*Extrait du texte:*
^^^^^^^^^^^^^^^^
Parmi les autres contraintes d’ordre administratif : l’obtention d’un permis de construire pour le changement d’affectation ; le quota de logements sociaux (généralement 25 % pour tout immeuble dont la Shon dépasse 800 m2) et de places de stationnement selon le plan local d’urbanisme (PLU) ; la réglementation en faveur de l’accessibilité des personnes à mobilité réduite… autant de critères qui pèsent dans le bilan économique du projet.
En elle-même, la technique ne constitue pas un frein… sinon financier ! Les immeubles de grande hauteur (IGH), par exemple, sont peu propices à ce type d’opérations. « Les charges liées à la maintenance [personnel du PC de sécurité, système de sécurité incendie et de désenfumage] représenteraient une contrainte très forte pour un bailleur social », estime Marc Augusti, directeur du département « rénovation de l’habitat » chez Sicra. Les IGH à part, tout dépend du type de bâtiment et du coût des travaux, chaque transformation s’appréciant au cas par cas. Malgré tout, quelques grandes lignes se détachent.
Longueur de trame
Pour pouvoir être transformé en logements, un immeuble de bureaux doit avoir une profondeur de trame comprise entre 12 et 14 m. Au-delà, la luminosité des futurs appartements pose problème. Les immeubles dont la trame atteint 18 m nécessitent une intervention lourde ; et la perte de surface représente alors 10 à 20 %. Certains locaux (restaurants interentreprises, archives, etc.) sont par ailleurs difficilement exploitables.
Du point de vue architectural, les immeubles datant des années 1960-1970 se prêtent plus facilement aux transformations, car leurs murs sont peu épais, leur structure est de type poteaux-poutres, et leur configuration permet de redistribuer assez aisément les logements. En revanche, ceux des années 1990 sont parfois plus complexes à traiter : leurs murs sont généralement épais et ils nécessitent très souvent des changements de façade (murs-rideaux), selon l’Orie. À l’échelle de la ville, cela peut néanmoins être l’occasion de recomposer le paysage et de donner une nouvelle identité architecturale à des bâtiments qui vieillissent mal.
^^^^^^^^^^^^^^^^
*Données à examiner:*

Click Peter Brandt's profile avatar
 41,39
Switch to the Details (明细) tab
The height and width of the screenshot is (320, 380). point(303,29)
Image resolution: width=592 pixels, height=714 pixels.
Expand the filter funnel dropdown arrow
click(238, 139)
^^^^^^^^^^^^^^^^
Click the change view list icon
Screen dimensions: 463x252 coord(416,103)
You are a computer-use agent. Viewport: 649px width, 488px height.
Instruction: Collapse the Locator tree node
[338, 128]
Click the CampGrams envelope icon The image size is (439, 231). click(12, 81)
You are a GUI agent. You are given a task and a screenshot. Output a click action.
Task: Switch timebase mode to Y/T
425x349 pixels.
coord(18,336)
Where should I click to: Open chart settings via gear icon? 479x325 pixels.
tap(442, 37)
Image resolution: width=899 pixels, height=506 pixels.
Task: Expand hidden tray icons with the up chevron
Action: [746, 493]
^^^^^^^^^^^^^^^^
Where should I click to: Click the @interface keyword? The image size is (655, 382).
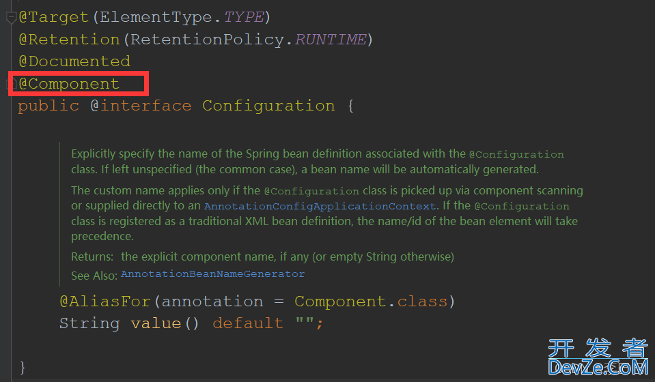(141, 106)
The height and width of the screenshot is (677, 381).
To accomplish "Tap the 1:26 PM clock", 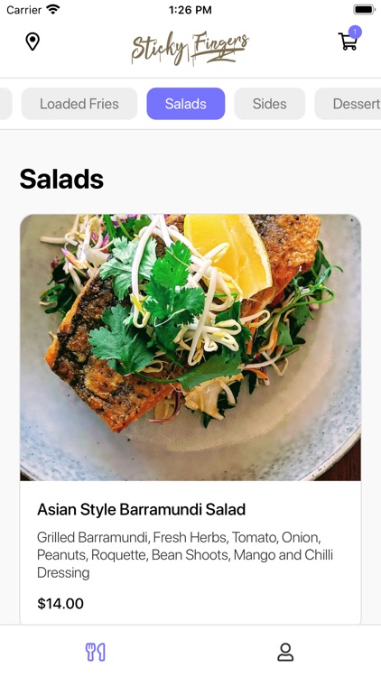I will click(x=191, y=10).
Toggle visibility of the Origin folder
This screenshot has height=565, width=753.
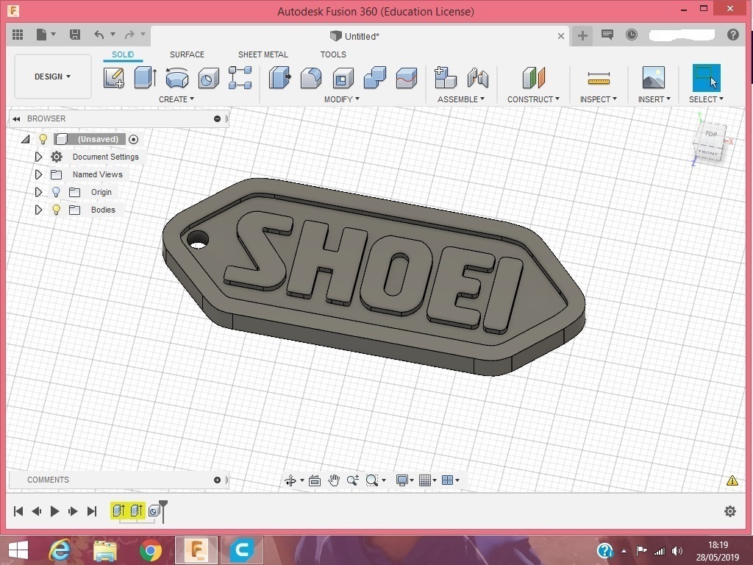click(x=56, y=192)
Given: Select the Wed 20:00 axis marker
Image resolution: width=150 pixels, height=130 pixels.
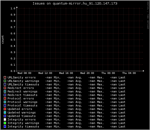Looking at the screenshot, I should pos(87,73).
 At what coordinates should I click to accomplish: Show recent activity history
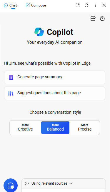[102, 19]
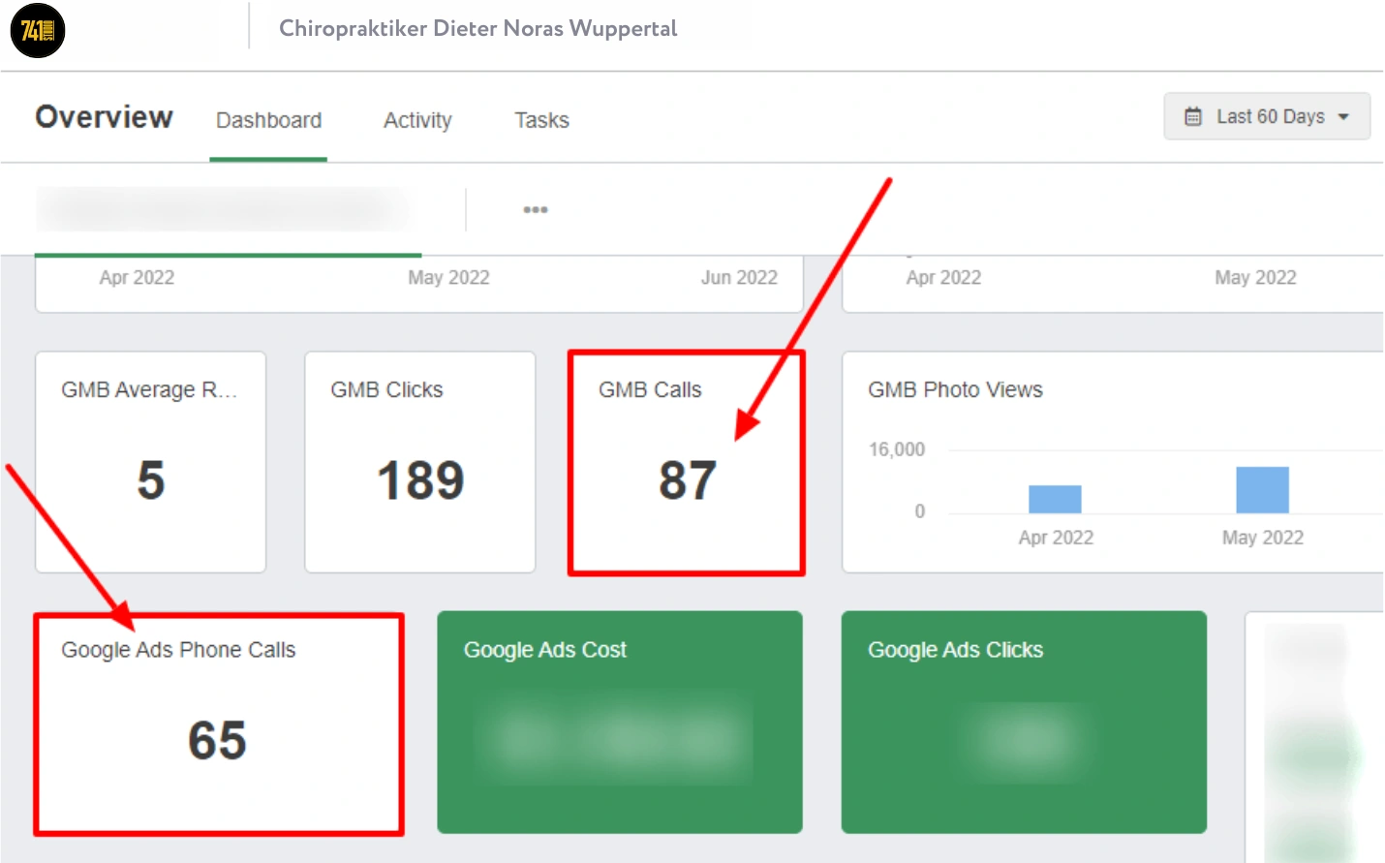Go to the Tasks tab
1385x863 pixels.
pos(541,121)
^^^^^^^^^^^^^^^^
Poursuivez l'extrait sur la transformation d'immeubles de bureaux en logements à la suite de sa dernière phrase. Les lignes présentées plus haut ne sont pas nécessaires.

La distribution intérieure doit, bien sûr, être entièrement revue. L’une des principales contraintes est liée à la présence d’amiante dans les bâtiments construits à partir des années 1960. On trouve le matériau dans certaines colles, joints de fenêtres, ou procédés de calorifugeage, mais aussi dans des enduits de ragréage des voiles en béton. « Il faut autant que possible éviter de toucher à la structure du bâtiment, afin de limiter les opérations de désamiantage. En outre, le remplacement de certains voiles de refend par des poteaux-poutres pour créer des logements plus grands est coûteux », explique Marc Augusti.
Le diagnostic doit fournir tous les éléments de choix. Concernant les réseaux hydrauliques et aérauliques, le chauffage (souvent associé au renouvellement de l’air) doit être revu, de même que la production d’eau chaude sanitaire. Il faut généralement percer les dalles pour passer les réseaux et installer une VMC. « Nous essayons de coupler la salle de bains et la cuisine afin d’avoir une seule gaine par logement », indique Olivier Luczak, directeur d’activités chez Egis bâtiments Nord. Lorsque les pièces d’eau n’existent pas, il faut bien sûr les créer. C’est le cas notamment dans les immeubles haussmanniens transformés un temps en bureaux, dont un grand nombre retrouve aujourd’hui leur vocation première. Il faut réussir à réimplanter ces pièces techniques, originellement exiguës, dans la surface habitable. Autres contraintes : la mise aux normes de sécurité incendie et d’accessibilité. L’obligation de désenfumage des parties communes dépend, elle, de la famille des bâtiments (généralement 3e famille A ou B).